You are viewing a plain text version of this content. The canonical link for it is here.
Posted to derby-dev@db.apache.org by "Kristian Waagan (Created) (JIRA)" <ji...@apache.org> on 2012/04/04 22:39:25 UTC

[jira] [Created] (DERBY-5684) Explore possible istat daemon improvements and optimizations

Explore possible istat daemon improvements and optimizations
------------------------------------------------------------

                 Key: DERBY-5684
                 URL: https://issues.apache.org/jira/browse/DERBY-5684
             Project: Derby
          Issue Type: Task
            Reporter: Kristian Waagan


A task tracking some experiments on the istat daemon and the statistics update code.

--
This message is automatically generated by JIRA.
If you think it was sent incorrectly, please contact your JIRA administrators: https://issues.apache.org/jira/secure/ContactAdministrators!default.jspa
For more information on JIRA, see: http://www.atlassian.com/software/jira

        

[jira] [Commented] (DERBY-5684) Explore possible istat daemon improvements and optimizations

Posted by "Dag H. Wanvik (JIRA)" <ji...@apache.org>.
    [ https://issues.apache.org/jira/browse/DERBY-5684?page=com.atlassian.jira.plugin.system.issuetabpanels:comment-tabpanel&focusedCommentId=13273654#comment-13273654 ] 

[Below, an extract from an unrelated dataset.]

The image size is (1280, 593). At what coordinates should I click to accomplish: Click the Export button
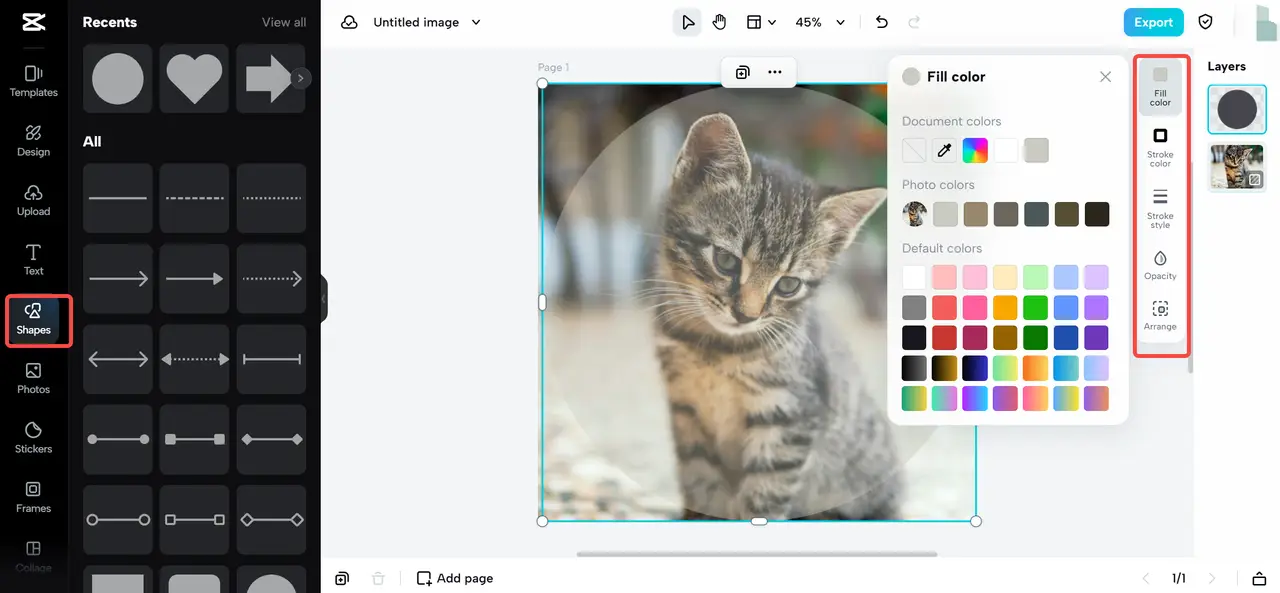click(1153, 22)
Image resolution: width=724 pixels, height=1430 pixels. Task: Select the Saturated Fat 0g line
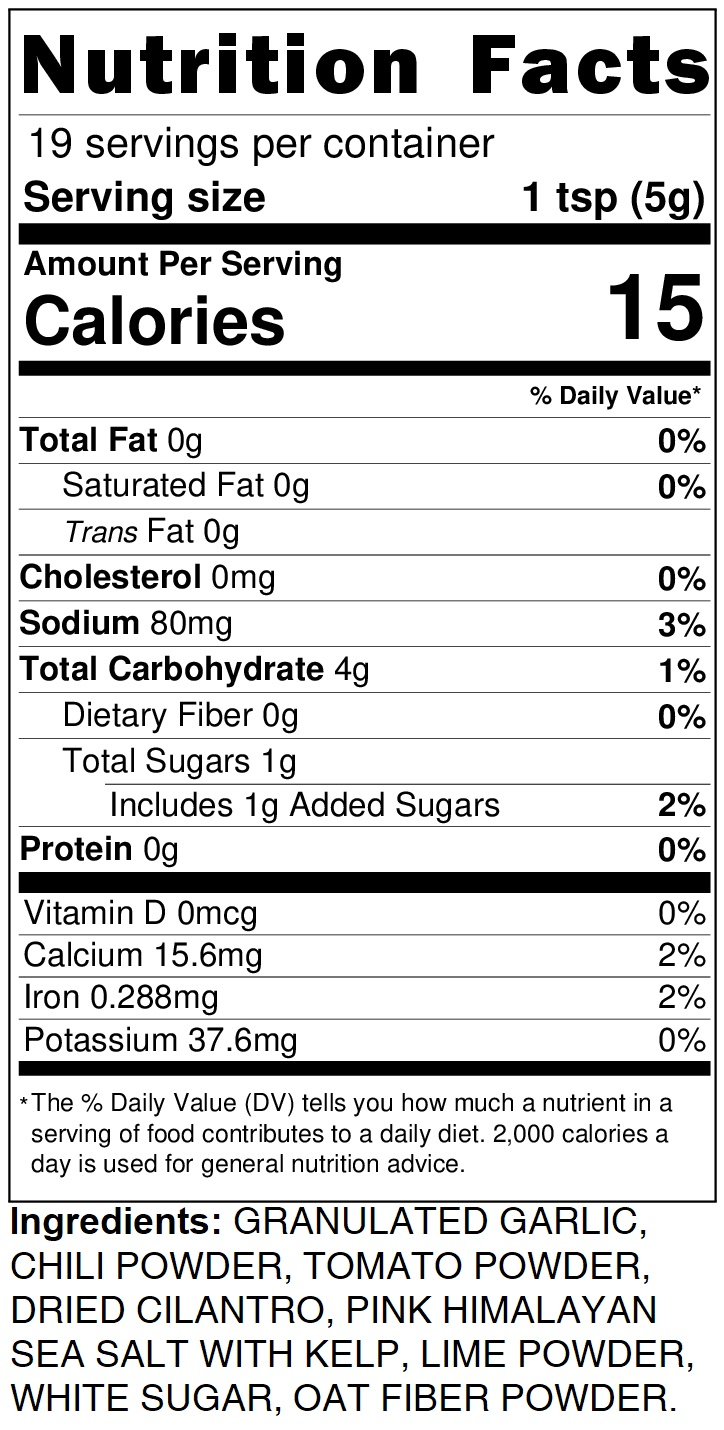click(x=185, y=486)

Dag H. Wanvik commented on DERBY-5684:
--------------------------------------

Looked at the latest patch - seems to do what you describe to me :) Some comments and questions:

FromBaseTable:

- for (int i=0; i < cds.length; i++) {                          
      ConglomerateDescriptor tmpCd = cds[i];                    
      if (tmpCd.isIndex()) {                                    
          IndexRowGenerator irg = tmpCd.getIndexDescriptor();   
          // The case where we have a table with a              
          // single-column primary key/index is pretty          
          // common, so avoid engaging the istat daemon.        
          if (!irg.isUnique() ||                                
                  irg.numberOfOrderedColumns() > 1) {           
              qualified = true;                                 
              break;                                            
          }                                                     
      }                                                         
  }                                                             

  I think I'd reverse the logic here for clarity to:

  for (int i=0; i < cds.length; i++) {                          
      ConglomerateDescriptor tmpCd = cds[i];                    
      if (tmpCd.isIndex()) {                                    
          IndexRowGenerator irg = tmpCd.getIndexDescriptor();   
          // The case where we have a table with a              
          // single-column primary key/index is pretty          
          // common, so avoid engaging the istat daemon. 
          if (irg.isUnique() && irg.numberOfOrderedColumns() == 1) {
              continue;
          }

          qualified = true;                                 
          break;         
      }                                                         
  }                                                             


- IndexStatisticsAnalyzer:
> Without this restriction the algorithm will drop valid statistics entries.
Change wording to "would drop".

Essentially a set: qualifiedCds, implement as such? (e.g. "contains" predicate cleaner than a search loop).

What scenario corresponds to this latter case below (irg == null):?

if (!cd.isIndex() || irg == null) {
    return DISQUALIFIED;
}

- IndexStatisticsDaemonImpl:

// TODO: Is it ok to always invalidate, or should logic be different
//       for background and explicit mode?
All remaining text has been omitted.